Stocks: Greenpoint Shares Advance as Analysts Predict a Big Jump

Greenpoint Financial Corp., which began to convert the skeptics with a strong earnings report in July, won another accolade Thursday when Advest Inc. lifted its yearend price target for the thrift's stock to $40.

Shares of New York-based Greenpoint, which rose 75 cents Thursday to $35.625 on twice the average trading volume, came to life last month after the thrift reported a 16% gain over second quarter 1995 earnings, to 72 cents a share.

"The company's strategy is beginning to pay off," said Salvatore J. DiMartino, an Advest analyst.

Prior to the earnings statement, the $14 billion-asset thrift's stock had languished in the $27-to-$30 range, as investors groused about the lack of earnings growth since the company went public in January 1994.

Management, led by chairman and chief executive Thomas S. Johnson, a former top executive with Manufacturers Hanover Corp., even had to face down a proposal to sell the company.

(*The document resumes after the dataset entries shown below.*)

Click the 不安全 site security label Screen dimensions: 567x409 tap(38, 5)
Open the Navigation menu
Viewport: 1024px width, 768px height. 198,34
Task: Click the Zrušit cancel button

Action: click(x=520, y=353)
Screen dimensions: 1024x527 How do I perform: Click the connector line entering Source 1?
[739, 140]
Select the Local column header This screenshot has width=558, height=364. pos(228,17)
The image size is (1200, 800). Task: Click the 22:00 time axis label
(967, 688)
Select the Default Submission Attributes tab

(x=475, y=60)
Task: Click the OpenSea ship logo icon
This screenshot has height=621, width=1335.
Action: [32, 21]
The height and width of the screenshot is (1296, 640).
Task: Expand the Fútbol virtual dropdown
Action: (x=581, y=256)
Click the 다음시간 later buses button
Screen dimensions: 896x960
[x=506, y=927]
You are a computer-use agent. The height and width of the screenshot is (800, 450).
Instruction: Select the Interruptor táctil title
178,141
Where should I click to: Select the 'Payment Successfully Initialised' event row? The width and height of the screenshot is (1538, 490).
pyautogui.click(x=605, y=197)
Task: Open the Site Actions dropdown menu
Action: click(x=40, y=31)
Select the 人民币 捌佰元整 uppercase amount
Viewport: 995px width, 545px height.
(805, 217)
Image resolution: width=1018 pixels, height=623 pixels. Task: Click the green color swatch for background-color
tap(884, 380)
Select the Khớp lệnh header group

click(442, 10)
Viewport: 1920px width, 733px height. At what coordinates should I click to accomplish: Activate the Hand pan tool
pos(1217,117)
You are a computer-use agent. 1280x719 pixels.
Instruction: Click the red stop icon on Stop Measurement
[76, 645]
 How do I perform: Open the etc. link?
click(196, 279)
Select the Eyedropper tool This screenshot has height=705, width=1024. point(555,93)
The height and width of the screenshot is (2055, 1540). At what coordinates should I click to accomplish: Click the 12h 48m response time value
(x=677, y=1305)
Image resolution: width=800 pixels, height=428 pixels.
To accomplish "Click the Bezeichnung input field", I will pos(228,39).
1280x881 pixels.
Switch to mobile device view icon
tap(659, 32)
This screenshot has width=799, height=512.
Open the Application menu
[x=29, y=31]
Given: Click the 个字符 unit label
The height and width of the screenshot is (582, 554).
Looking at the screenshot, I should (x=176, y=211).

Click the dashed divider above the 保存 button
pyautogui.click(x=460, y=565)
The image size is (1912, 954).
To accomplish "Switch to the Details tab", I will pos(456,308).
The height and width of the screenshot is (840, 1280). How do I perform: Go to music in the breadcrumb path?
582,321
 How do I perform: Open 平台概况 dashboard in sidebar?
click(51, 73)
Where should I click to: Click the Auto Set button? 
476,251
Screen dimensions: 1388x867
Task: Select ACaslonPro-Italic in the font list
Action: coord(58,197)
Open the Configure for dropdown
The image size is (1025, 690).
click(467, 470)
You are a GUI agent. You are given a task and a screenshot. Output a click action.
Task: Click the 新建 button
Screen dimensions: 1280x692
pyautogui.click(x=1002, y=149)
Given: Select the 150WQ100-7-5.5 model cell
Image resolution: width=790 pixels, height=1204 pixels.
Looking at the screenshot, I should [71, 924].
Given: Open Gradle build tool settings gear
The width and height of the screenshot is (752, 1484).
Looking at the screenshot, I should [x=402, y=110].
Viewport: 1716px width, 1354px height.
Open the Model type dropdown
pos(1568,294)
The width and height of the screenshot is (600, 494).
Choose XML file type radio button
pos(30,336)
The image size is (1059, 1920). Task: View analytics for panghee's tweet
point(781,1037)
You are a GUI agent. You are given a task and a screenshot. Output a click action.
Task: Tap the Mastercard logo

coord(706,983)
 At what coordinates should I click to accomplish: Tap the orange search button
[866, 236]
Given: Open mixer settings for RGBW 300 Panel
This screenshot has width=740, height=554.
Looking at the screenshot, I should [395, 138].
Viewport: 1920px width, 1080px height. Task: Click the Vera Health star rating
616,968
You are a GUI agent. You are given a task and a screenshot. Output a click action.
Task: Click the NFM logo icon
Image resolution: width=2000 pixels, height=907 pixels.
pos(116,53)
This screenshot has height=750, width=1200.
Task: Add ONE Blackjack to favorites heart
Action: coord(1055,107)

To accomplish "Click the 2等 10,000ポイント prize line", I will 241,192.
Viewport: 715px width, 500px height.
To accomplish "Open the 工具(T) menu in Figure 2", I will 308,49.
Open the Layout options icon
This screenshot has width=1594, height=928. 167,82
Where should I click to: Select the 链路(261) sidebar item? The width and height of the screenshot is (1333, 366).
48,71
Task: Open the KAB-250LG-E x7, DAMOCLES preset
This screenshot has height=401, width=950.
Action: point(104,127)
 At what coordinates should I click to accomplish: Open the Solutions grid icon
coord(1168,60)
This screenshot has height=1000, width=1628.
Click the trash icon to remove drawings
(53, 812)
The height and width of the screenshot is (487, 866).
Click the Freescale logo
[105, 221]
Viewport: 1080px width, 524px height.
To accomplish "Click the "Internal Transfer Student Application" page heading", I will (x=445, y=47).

Some shareholders complained that the 1995 acquisition of 60 New York branches from H.F. Ahmanson & Co. was not producing revenue, and that the $670 million price tag was too high.

"People were not giving Greenpoint credit; they were only focused on the short term," said analyst Martin Friedman, of Friedman Billings & Ramsay.

In the second quarter, however, Greenpoint's low-doc mortgage program kicked into high gear.

The loans, which are being marketed nationally using New York retail deposits as a cheap funding source, are geared to people who are unwilling to submit documentation of income but capable of making a 25% down payment. Greenpoint charges interest rates that are 50 to 100 basis points higher than typical mortgages.

Thrifts have gotten in trouble with a similar strategy, but Mr. Friedman said Greenpoint's underwriting standards are higher and that the 25% down payment is larger than in past low-doc programs.

Net interest income increased at a 17.2% annualized rate to $112.2 million in the second quarter, and loan volume rose 45% from the first quarter to $539.6 million, Mr. DiMartino said.

The analysts also noted that Greenpoint has completed three 5% repurchase programs, and that a 5% restriction on buybacks when the thrift went public is due to be lifted in January.

As investors recognize the growth potential of Greenpoint, the stock could trade like a finance company at about 15-times projected annual earnings, Mr. Friedman said. That suggests a stock price of about $60 a share within two years, he added.